ASSIGNMENT:
Nothing in the data may be altered; copy it all exactly.

++++++++++

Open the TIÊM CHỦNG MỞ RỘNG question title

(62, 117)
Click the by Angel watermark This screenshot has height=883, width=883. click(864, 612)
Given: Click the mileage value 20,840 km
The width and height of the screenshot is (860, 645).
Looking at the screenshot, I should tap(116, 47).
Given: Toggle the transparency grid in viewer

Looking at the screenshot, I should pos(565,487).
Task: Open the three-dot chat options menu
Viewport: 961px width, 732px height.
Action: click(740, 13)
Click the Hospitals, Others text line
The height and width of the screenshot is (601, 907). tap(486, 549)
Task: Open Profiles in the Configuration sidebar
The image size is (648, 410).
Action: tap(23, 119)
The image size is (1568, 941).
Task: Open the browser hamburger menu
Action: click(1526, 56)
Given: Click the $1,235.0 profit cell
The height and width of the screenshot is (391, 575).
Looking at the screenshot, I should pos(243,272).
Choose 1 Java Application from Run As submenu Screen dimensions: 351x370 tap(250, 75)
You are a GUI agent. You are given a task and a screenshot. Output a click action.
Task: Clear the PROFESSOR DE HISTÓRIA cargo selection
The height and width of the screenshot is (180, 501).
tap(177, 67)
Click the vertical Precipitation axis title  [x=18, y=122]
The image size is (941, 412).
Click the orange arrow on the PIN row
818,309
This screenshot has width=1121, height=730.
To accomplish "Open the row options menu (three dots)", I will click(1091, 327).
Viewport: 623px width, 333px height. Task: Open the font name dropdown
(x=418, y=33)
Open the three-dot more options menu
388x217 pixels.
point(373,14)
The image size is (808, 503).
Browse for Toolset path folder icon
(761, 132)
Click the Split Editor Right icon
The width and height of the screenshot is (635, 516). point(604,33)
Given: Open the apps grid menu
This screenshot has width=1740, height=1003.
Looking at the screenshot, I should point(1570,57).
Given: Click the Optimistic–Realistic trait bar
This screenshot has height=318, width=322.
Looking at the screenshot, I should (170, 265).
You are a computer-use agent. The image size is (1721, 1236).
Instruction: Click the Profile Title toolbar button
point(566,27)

++++++++++

RESULT FOR THIS TASK:
Open the TIÊM CHỦNG MỞ RỘNG question title

(62, 117)
Click the by Angel watermark This screenshot has height=883, width=883. click(864, 612)
Given: Click the mileage value 20,840 km
The width and height of the screenshot is (860, 645).
Looking at the screenshot, I should tap(116, 47).
Given: Toggle the transparency grid in viewer

Looking at the screenshot, I should pos(565,487).
Task: Open the three-dot chat options menu
Viewport: 961px width, 732px height.
Action: click(740, 13)
Click the Hospitals, Others text line
The height and width of the screenshot is (601, 907). tap(486, 549)
Task: Open Profiles in the Configuration sidebar
The image size is (648, 410).
Action: tap(23, 119)
The image size is (1568, 941).
Task: Open the browser hamburger menu
Action: click(1526, 56)
Given: Click the $1,235.0 profit cell
The height and width of the screenshot is (391, 575).
Looking at the screenshot, I should pos(243,272).
Choose 1 Java Application from Run As submenu Screen dimensions: 351x370 tap(250, 75)
You are a GUI agent. You are given a task and a screenshot. Output a click action.
Task: Clear the PROFESSOR DE HISTÓRIA cargo selection
The height and width of the screenshot is (180, 501).
tap(177, 67)
Click the vertical Precipitation axis title  [x=18, y=122]
The image size is (941, 412).
Click the orange arrow on the PIN row
818,309
This screenshot has width=1121, height=730.
To accomplish "Open the row options menu (three dots)", I will click(1091, 327).
Viewport: 623px width, 333px height. Task: Open the font name dropdown
(x=418, y=33)
Open the three-dot more options menu
388x217 pixels.
point(373,14)
The image size is (808, 503).
Browse for Toolset path folder icon
(761, 132)
Click the Split Editor Right icon
The width and height of the screenshot is (635, 516). point(604,33)
Given: Open the apps grid menu
This screenshot has width=1740, height=1003.
Looking at the screenshot, I should point(1570,57).
Given: Click the Optimistic–Realistic trait bar
This screenshot has height=318, width=322.
Looking at the screenshot, I should (170, 265).
You are a computer-use agent. The image size is (1721, 1236).
Instruction: Click the Profile Title toolbar button
point(566,27)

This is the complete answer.